# [Problem to work on]
Copy, word for word, the passage of the homelab BGP write-up below that opens with the words containing "Bring both up, run" and closes with "eating the connection.".

# [Document segment]
Setting up BIRD to speak BGP between a couple of homelab routers so I could learn the protocol properly, and what it actually bought me.

A bundle of network cables

I run BGP at home now. I want to be clear up front that I did not need to. My network has, at a generous count, three subnets and a partridge. Static routes would do the job and I could go to bed. But I keep bumping into BGP at work in a hand-wavy way, the way you understand a thing well enough to nod in meetings and not well enough to fix it, and that gap had started to annoy me.

So the homelab became the lab. The goal was simple: have two routers learn each other's networks dynamically, watch the sessions come up, and break it on purpose until the failure modes stopped surprising me.

the setup

Two Linux boxes running BIRD. Not FRR, not Quagga, just BIRD, because the config is readable and the project is sensible. Each box owns a couple of internal networks and I gave them private AS numbers out of the 64512 range.

The config that actually matters is small. On the first router:

router id 10.0.0.1;

protocol bgp peer1 {
    local as 65001;
    neighbor 10.0.0.2 as 65002;
    import all;
    export all;
}

protocol direct {
    interface "eth*";
}

The second is the mirror of it: its own AS, the neighbour pointing back, the same import and export. import all; export all; is the lab-grade setting that you would never run in anger, but for learning it gets the routes moving so you can see the mechanism before you start filtering.

Racked equipment in a small data hall

Bring both up, run birdc show protocols, and there it is: the session climbing through its states and settling on Established. Then birdc show route and the neighbour's networks have appeared in the table, learned, not typed. The first time that happened I sat back like I had invented something. I had not. Millions of routers do this every second. But I had finally seen it.

what it actually taught me

The protocol is the easy part. The session comes up or it does not. The education was everywhere around it.

  • It is a TCP session on port 179. If the session will not establish, half the time it is a firewall, not BGP. I spent a good twenty minutes blaming my config before noticing my own nftables ruleset was eating the connection.
  • Hold timers are unforgiving in a good way. Pull a cable and the route does not vanish instantly. It waits for the hold timer to expire, then withdraws. Watching that delay made the real-world failure stories from work click into place.
  • Export policy is the whole game. export all is fine until it is a loop or a leak. The reason every BGP horror story you have ever read involves a bad announcement is that the protocol does exactly what you tell it, very efficiently.

Will I keep it? Probably not for routing. Static routes are still the right answer for three subnets and a partridge. But the lab is staying up, because the next thing I want to break on purpose is route reflection, and I would rather learn that here than in a meeting.

The point was never the network. The point was turning a thing I could nod about into a thing I could draw on a whiteboard. Mission accomplished, and nobody's production traffic was harmed.

# [Extracted information]
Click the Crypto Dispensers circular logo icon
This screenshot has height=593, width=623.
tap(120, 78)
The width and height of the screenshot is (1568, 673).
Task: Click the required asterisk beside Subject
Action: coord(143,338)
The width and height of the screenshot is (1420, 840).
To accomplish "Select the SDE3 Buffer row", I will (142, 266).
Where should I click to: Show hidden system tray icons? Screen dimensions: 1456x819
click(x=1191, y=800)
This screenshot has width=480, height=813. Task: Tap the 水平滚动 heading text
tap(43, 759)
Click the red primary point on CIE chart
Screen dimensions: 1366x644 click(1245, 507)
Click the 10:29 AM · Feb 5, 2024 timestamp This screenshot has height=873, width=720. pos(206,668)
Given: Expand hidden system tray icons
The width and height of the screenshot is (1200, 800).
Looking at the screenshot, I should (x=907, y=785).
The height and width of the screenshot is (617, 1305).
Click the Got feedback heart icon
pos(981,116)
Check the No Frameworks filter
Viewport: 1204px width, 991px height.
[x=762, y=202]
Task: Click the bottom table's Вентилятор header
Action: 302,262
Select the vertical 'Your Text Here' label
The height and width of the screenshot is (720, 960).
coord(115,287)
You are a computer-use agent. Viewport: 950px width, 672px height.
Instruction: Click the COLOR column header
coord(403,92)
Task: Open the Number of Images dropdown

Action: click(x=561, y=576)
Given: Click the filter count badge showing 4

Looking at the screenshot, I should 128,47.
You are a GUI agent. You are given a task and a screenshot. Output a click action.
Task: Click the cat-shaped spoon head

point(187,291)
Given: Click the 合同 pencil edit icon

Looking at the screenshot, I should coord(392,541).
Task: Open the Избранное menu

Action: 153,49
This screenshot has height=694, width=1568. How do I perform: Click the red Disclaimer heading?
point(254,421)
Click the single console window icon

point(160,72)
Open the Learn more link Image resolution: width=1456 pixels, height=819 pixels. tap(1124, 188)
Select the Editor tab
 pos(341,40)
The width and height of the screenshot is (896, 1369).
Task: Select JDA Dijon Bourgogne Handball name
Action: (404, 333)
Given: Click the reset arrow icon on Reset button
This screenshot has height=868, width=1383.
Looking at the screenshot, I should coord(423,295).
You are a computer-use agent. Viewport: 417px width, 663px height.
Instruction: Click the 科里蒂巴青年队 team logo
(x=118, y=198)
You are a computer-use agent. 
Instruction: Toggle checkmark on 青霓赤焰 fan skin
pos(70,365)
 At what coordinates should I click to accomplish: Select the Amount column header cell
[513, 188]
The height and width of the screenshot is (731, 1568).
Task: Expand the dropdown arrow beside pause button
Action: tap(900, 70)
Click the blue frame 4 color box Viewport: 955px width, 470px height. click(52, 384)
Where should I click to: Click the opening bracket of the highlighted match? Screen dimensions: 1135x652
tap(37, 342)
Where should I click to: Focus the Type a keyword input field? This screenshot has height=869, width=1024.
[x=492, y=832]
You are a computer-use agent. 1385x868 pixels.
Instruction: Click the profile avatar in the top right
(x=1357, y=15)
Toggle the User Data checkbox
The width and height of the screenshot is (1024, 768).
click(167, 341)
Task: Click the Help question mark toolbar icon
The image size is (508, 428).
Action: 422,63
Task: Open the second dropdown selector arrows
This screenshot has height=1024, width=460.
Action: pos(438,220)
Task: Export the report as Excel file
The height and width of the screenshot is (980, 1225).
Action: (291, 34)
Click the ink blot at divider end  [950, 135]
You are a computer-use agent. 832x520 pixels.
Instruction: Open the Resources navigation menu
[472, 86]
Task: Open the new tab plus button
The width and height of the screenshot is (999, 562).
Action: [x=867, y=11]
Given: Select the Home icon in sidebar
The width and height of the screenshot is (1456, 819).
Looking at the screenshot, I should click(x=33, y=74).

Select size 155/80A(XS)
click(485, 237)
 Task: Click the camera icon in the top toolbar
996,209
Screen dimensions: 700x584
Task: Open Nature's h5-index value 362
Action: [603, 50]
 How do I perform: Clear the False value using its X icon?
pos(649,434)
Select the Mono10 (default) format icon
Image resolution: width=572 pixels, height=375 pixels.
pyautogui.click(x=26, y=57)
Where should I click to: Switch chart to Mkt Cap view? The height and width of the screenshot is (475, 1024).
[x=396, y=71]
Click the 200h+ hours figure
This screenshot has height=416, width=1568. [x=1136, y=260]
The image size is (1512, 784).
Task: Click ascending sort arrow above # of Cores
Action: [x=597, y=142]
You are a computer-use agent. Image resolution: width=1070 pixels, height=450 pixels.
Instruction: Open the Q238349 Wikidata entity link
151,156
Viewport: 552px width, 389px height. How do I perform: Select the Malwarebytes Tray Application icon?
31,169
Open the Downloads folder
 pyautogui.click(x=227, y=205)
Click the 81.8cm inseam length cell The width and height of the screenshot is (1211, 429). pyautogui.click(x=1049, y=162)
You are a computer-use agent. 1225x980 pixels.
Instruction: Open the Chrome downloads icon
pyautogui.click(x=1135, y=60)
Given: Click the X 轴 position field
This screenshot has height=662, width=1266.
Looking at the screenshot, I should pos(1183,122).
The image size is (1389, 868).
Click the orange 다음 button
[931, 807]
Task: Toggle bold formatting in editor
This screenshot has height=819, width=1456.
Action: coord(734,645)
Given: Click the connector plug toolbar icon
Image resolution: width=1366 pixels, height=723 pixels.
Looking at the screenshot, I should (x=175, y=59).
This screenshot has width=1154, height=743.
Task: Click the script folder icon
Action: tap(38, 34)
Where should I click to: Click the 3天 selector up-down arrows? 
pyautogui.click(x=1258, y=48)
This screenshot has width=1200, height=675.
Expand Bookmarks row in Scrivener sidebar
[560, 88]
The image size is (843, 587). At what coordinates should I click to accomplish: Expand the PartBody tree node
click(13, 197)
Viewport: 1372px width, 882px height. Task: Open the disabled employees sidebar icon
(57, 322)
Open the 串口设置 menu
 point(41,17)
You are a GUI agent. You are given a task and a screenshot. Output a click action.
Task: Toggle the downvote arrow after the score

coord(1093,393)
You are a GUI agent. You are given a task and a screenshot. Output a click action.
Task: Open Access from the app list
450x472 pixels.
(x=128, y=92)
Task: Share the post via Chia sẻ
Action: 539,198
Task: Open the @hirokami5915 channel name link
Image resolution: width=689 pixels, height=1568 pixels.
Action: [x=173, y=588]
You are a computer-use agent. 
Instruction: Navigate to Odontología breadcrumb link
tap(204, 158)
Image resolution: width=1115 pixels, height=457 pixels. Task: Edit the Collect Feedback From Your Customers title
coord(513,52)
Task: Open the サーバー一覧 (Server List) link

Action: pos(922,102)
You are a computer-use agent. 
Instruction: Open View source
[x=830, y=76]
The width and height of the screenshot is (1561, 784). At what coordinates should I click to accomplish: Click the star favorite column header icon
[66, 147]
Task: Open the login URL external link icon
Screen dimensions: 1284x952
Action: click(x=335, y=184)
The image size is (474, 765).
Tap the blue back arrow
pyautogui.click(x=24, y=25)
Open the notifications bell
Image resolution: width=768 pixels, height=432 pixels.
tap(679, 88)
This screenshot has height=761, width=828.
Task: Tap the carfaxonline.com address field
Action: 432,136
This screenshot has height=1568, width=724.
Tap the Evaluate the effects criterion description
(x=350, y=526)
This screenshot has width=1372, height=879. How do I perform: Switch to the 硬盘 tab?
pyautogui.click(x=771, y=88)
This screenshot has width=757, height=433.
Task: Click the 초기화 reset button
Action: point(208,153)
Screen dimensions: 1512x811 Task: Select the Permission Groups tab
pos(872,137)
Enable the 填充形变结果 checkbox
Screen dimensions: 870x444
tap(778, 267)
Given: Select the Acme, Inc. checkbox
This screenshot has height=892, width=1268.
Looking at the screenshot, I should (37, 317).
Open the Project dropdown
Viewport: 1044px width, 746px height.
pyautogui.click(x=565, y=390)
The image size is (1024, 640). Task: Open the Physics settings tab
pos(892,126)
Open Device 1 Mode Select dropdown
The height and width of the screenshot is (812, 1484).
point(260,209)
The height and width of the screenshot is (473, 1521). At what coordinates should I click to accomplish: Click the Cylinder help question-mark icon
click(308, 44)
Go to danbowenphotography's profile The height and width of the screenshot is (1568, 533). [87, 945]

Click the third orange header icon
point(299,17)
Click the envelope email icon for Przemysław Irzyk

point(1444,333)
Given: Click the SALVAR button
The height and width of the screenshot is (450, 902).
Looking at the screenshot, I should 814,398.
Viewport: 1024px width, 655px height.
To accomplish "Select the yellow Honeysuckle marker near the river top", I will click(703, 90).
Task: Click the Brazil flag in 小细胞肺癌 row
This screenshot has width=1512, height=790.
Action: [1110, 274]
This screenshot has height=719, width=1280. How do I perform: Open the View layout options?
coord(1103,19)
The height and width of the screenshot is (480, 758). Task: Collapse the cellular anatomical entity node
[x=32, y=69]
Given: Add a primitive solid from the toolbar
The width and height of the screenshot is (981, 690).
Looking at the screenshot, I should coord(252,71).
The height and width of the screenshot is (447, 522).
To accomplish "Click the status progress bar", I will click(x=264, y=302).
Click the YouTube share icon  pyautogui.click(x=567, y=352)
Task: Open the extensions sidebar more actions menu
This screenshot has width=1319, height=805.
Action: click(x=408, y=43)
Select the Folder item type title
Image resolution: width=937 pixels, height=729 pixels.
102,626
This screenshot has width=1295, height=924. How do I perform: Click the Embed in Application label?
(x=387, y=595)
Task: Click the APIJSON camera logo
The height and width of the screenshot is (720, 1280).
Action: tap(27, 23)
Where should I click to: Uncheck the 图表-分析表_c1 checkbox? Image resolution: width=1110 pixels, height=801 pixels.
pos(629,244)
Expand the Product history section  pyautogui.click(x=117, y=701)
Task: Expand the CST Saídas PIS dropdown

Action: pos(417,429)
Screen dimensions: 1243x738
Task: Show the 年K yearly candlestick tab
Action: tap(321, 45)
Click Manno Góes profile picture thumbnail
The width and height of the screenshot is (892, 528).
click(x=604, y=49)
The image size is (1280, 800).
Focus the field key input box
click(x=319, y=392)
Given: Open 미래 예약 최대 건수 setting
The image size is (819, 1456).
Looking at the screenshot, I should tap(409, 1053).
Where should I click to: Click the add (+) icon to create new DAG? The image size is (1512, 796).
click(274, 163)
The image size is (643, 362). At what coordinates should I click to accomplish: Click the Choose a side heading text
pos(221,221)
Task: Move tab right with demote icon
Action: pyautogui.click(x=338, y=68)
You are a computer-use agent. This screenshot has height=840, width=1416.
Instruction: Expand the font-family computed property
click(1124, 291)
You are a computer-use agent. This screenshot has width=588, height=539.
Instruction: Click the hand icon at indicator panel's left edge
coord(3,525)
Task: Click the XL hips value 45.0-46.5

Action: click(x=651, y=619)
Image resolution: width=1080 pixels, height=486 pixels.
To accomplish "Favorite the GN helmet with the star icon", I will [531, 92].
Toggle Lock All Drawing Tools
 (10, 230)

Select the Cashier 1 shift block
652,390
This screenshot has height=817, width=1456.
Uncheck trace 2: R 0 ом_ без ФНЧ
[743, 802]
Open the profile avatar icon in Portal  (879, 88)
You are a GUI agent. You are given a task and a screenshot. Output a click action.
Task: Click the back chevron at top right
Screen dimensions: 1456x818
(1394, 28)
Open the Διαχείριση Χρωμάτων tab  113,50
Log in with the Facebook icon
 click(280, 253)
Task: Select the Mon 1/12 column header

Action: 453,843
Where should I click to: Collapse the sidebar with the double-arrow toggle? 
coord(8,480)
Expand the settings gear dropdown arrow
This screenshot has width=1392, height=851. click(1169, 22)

# [Result of the task]
Bring both up, run birdc show protocols, and there it is: the session climbing through its states and settling on Established. Then birdc show route and the neighbour's networks have appeared in the table, learned, not typed. The first time that happened I sat back like I had invented something. I had not. Millions of routers do this every second. But I had finally seen it.

what it actually taught me

The protocol is the easy part. The session comes up or it does not. The education was everywhere around it.

  • It is a TCP session on port 179. If the session will not establish, half the time it is a firewall, not BGP. I spent a good twenty minutes blaming my config before noticing my own nftables ruleset was eating the connection.